Please reproduce the stretch of the biopharming text from "This technology was" through "therapeutically-beneficient compounds ." word for word.

TEXT PROVIDED
┌──

'Pharming' proteins

Biopharming

Biopharming, also known as ‘molecular pharming', uses genetically modified (GM) plants or animals to produce pharmaceutical proteins and chemicals such as vaccines, hormones, blood clotting and thinning agents, and industrial enzymes.

Any GM animal or plant used for pharmaceutical or chemical production must be able to produce the desired compound at high levels, while not endangering its own health. It must also be able to pass this ability to its offspring.

Pharming with animals

Some animals have been genetically modified to produce human proteins in their milk. These animals, such as cows, sheep, pigs, goats, rabbits and mice, act as living pharmaceutical ‘factories' .

The section of human DNA containing the genes for the required protein is injected into the animal embryo. The embryo is then placed into the uterus of a surrogate mother where it develops to full term. The adult GM animal's milk produces the human protein, which is purified for therapeutic use for humans.

This technology was first used in 1987. GM mice produced tissue plasminogen activator, a human protein used to treat blood clots. Other research has included:

  • cows that produce
  • sheep that produce
  • rabbits that produce
    • human lactoferrin
    • human interleukin-2, a protein essential in the immune response to infection and may be useful in fighting some types of cancer.

Pharming with plants

Researchers have discovered a lot about plant molecular make-up — such as proteins, minerals, sugars and fibres — as well as the genes responsible for these components. Plants can be bred to emphasise certain traits, and to overproduce therapeutically-beneficient compounds .

└──

STORED DATA
┌──

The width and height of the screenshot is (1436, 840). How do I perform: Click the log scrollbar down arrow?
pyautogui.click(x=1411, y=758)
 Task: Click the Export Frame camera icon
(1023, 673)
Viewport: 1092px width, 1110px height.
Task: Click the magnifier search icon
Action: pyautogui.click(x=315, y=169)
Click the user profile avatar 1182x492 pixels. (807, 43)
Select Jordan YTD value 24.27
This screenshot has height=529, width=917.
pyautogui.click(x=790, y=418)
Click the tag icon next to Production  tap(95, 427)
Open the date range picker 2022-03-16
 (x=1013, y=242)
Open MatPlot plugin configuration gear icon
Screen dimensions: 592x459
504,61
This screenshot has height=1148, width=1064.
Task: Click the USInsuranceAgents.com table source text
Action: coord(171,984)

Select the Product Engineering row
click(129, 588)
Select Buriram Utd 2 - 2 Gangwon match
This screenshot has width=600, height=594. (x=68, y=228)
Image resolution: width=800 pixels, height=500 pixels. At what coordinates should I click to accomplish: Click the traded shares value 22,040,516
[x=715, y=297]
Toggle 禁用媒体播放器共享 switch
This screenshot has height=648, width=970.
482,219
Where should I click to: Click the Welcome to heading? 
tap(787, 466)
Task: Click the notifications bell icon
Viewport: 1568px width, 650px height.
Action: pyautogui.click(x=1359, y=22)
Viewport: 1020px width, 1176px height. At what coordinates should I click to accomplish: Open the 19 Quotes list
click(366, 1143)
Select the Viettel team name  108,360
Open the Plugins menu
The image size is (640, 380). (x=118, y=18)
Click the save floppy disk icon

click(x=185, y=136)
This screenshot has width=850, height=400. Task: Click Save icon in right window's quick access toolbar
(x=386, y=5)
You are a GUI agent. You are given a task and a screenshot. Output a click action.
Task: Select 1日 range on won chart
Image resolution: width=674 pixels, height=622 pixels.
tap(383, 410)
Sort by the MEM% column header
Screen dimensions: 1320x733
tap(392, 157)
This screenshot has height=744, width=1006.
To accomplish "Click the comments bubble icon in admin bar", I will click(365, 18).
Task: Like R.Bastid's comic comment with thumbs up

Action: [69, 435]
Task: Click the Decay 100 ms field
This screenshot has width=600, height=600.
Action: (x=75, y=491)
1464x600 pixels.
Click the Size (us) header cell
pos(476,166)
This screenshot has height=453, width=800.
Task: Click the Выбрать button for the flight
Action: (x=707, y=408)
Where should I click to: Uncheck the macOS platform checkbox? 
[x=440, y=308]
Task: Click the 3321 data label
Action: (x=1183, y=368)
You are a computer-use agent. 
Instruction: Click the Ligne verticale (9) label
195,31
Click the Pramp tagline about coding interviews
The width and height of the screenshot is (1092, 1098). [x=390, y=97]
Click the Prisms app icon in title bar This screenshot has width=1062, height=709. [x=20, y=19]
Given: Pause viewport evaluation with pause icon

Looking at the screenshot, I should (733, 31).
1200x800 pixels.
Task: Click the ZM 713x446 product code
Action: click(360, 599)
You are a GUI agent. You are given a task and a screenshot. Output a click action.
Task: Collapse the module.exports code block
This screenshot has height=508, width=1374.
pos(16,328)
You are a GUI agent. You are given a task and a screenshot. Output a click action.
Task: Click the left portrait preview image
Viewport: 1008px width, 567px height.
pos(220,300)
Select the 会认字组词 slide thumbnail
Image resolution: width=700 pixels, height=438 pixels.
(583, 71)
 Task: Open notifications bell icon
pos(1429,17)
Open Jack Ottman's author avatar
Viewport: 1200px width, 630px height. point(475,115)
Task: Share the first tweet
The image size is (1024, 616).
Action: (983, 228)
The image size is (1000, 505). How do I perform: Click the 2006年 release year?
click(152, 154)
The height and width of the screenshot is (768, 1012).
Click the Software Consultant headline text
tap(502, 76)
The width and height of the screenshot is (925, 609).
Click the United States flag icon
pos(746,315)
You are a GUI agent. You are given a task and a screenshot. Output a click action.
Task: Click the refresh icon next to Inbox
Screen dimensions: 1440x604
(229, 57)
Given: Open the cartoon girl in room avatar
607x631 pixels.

└──

TASK OUTPUT
This technology was first used in 1987. GM mice produced tissue plasminogen activator, a human protein used to treat blood clots. Other research has included:

  • cows that produce
  • sheep that produce
  • rabbits that produce
    • human lactoferrin
    • human interleukin-2, a protein essential in the immune response to infection and may be useful in fighting some types of cancer.

Pharming with plants

Researchers have discovered a lot about plant molecular make-up — such as proteins, minerals, sugars and fibres — as well as the genes responsible for these components. Plants can be bred to emphasise certain traits, and to overproduce therapeutically-beneficient compounds .